Aim of the task |
Look through the material below. Copy each line that contains the string "agent".
START Information supplied
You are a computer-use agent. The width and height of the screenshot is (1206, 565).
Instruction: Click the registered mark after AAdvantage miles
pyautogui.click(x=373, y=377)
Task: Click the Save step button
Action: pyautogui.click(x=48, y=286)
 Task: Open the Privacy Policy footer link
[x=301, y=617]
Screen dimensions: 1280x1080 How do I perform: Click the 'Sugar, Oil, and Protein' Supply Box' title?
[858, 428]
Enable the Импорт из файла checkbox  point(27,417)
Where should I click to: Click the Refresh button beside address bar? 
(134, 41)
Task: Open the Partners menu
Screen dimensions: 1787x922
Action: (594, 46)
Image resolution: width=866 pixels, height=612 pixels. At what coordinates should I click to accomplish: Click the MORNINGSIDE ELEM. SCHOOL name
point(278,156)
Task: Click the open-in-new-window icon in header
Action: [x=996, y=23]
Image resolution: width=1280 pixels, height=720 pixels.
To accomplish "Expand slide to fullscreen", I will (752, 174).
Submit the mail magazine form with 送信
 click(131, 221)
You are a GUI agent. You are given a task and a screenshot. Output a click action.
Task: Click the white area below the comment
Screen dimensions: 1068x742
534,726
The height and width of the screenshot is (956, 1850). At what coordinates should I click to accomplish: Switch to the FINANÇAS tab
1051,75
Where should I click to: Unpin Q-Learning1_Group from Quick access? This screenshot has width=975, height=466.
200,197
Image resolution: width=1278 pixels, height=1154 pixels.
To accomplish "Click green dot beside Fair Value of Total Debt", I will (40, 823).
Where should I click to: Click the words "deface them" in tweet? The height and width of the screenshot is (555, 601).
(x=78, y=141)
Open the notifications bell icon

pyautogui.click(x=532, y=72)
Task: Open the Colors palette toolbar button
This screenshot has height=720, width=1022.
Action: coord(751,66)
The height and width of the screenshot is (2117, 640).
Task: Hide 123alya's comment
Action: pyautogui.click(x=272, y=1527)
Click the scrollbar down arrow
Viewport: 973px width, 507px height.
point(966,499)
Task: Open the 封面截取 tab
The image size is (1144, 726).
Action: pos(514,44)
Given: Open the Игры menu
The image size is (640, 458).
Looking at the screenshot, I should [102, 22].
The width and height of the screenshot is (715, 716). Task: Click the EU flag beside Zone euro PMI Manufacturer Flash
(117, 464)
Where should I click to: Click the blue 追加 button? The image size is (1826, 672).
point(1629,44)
END Information supplied
Response |
You are a computer-use agent. The width and height of the screenshot is (1206, 565).
You are a GUI agent. You are given a task and a screenshot. Output a click action.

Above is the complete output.